Can't figure out what i'm doing wrong

EDIT: skip to the bottom

i’m training SRGAN on VOC2012 using NVIDIA DALI and experimenting between DataParallel and DistributedDataParallel (I was using apex too but I’ve removed it in order to figure out what’s going wrong).

here is my run.sh

python -m torch.distributed.launch \
  --nproc_per_node=1 \
  train_srgan_dali.py \
  --train-mx-path=/home/maksim/data/VOC2012/voc_train.rec \
  --train-mx-index-path=/home/maksim/data/VOC2012/voc_train.idx \
  --val-mx-path=/home/maksim/data/VOC2012/voc_val.rec \
  --val-mx-index-path=/home/maksim/data/VOC2012/voc_val.idx \
  --checkpoint-dir=/home/maksim/dev_projects/atlas_sr/checkpoints \
  --experiment-name=srgan_dali_pascal_3_channel_icnr_dp \
  --batch-size=64 \
  --lr=1e-3 \
  --crop-size=88 \
  --upscale-factor=2 \
  --epochs=100 \
  --workers=1 \
  --channels=3

here is my model and here is my train script

import argparse
import os
import time
from math import log10

import pandas as pd
import torch
import torch.backends.cudnn
import torch.distributed
from nvidia.dali import types
from torch import nn

from data_utils.dali import StupidDALIIterator, SRGANMXNetPipeline
from metrics.metrics import AverageMeter
from metrics.ssim import ssim
from models.SRGAN import (
    Generator,
    Discriminator,
    GeneratorLoss,
)
from util.util import monkey_patch_bn

monkey_patch_bn()

parser = argparse.ArgumentParser()
parser.add_argument("--local_rank", default=0, type=int)
parser.add_argument("--channels", type=int, default=3)
parser.add_argument("--experiment-name", type=str, default="test")
parser.add_argument(
    "--train-mx-path", default="/home/maksim/data/VOC2012/voc_train.rec"
)
parser.add_argument(
    "--train-mx-index-path", default="/home/maksim/data/VOC2012/voc_train.idx"
)
parser.add_argument("--val-mx-path", default="/home/maksim/data/VOC2012/voc_val.rec")
parser.add_argument(
    "--val-mx-index-path", default="/home/maksim/data/VOC2012/voc_val.idx"
)
parser.add_argument("--checkpoint-dir", default="/home/maksim/data/checkpoints")
parser.add_argument("--upscale-factor", type=int, default=2)
parser.add_argument("--epochs", type=int, default=100)
parser.add_argument("--batch-size", type=int, default=64)
parser.add_argument("--prof", action="store_true", default=False)
parser.add_argument("--lr", type=float, default=1e-3)
parser.add_argument("--crop-size", type=int, default=88)
parser.add_argument("--workers", type=int, default=4)

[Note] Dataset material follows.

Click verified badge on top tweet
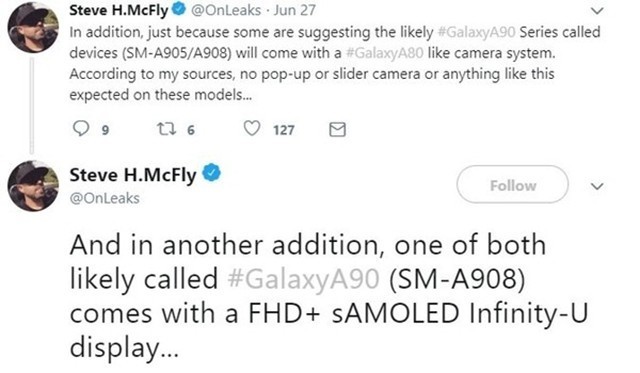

args = parser.parse_args()
local_rank = args.local_rank
train_mx_path = args.train_mx_path
train_mx_index_path = args.train_mx_index_path
val_mx_path = args.val_mx_path
val_mx_index_path = args.val_mx_index_path
experiment_name = args.experiment_name
checkpoint_dir = args.checkpoint_dir
upscale_factor = args.upscale_factor
epochs = args.epochs
batch_size = args.batch_size
crop_size = args.crop_size
prof = args.prof
workers = args.workers
lr = args.lr
channels = args.channels
print_freq = 10

assert os.path.exists(train_mx_path)
assert os.path.exists(train_mx_index_path)
assert os.path.exists(val_mx_path)
assert os.path.exists(val_mx_index_path)
assert experiment_name
assert os.path.exists(checkpoint_dir)

distributed = False
world_size = 1

if local_rank == 0:
    checkpoint_dir = os.path.join(checkpoint_dir, experiment_name)
    if not os.path.exists(checkpoint_dir):
        os.mkdir(checkpoint_dir)

if "WORLD_SIZE" in os.environ:
    world_size = int(os.environ["WORLD_SIZE"])
    distributed = world_size > 1

netG = Generator(scale_factor=upscale_factor, in_channels=channels)
netD = Discriminator(in_channels=channels)
g = GeneratorLoss()
if distributed:
    gpu = local_rank % torch.cuda.device_count()
    torch.cuda.set_device(gpu)
    torch.distributed.init_process_group(backend="nccl", init_method="env://")
    assert world_size == torch.distributed.get_world_size()
    netG = nn.SyncBatchNorm.convert_sync_batchnorm(netG)
    netD = nn.SyncBatchNorm.convert_sync_batchnorm(netD)
    netG.cuda(gpu)
    netD.cuda(gpu)
    g.cuda(gpu)
    netG = nn.parallel.DistributedDataParallel(netG, device_ids=[gpu])
    netD = nn.parallel.DistributedDataParallel(netD, device_ids=[gpu])
    lr /= world_size
else:
    netG = Generator(scale_factor=upscale_factor, in_channels=channels)
    netD = Discriminator(in_channels=channels)
    netG = nn.DataParallel(netG)
    netD = nn.DataParallel(netD)
    netG = netG.cuda()
    netD = netD.cuda()
    g = g.cuda()

# because vgg excepts 3 channels
if channels == 1:
    generator_loss = lambda fake_out, fake_img, hr_image: g(
        fake_out,
        torch.cat([fake_img, fake_img, fake_img], dim=1),
        torch.cat([hr_image, hr_image, hr_image], dim=1),
    )
else:
    generator_loss = g

optimizerG = torch.optim.Adam(netG.parameters(), lr=lr)
optimizerD = torch.optim.Adam(netD.parameters(), lr=lr)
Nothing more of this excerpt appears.